Element lookup data:
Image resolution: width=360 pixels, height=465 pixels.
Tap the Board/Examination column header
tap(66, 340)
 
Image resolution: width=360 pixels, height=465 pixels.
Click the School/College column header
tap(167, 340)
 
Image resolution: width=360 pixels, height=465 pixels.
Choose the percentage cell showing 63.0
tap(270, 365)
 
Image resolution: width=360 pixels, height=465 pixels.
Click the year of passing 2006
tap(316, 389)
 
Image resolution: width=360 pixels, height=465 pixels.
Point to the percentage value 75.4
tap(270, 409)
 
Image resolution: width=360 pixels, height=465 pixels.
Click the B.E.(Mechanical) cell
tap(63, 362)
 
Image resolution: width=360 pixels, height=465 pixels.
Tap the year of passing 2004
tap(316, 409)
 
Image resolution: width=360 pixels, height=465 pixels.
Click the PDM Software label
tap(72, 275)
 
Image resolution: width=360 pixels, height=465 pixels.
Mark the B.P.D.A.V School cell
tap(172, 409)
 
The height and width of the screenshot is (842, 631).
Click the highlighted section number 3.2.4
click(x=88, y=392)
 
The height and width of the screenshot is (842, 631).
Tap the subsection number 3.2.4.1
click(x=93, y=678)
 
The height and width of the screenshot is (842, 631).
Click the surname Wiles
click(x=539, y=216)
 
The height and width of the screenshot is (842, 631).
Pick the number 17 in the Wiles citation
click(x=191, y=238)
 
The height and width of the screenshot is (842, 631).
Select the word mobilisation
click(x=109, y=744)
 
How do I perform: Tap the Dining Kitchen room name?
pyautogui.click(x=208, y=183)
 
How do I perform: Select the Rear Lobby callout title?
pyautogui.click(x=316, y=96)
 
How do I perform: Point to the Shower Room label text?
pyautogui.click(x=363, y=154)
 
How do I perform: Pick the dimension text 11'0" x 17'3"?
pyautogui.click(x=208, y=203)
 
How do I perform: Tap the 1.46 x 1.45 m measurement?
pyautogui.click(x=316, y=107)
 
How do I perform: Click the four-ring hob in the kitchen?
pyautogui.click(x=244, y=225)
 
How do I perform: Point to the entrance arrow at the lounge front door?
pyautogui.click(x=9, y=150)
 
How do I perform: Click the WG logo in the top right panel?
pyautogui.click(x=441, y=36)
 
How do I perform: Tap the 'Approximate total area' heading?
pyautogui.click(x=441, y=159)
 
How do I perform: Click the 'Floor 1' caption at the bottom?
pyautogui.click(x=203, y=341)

_Goal:_
Write out the data above word for word, beginning at its first line and stopping after the line that contains "tap(167, 340)".

_Exercise output:_
Image resolution: width=360 pixels, height=465 pixels.
Tap the Board/Examination column header
tap(66, 340)
 
Image resolution: width=360 pixels, height=465 pixels.
Click the School/College column header
tap(167, 340)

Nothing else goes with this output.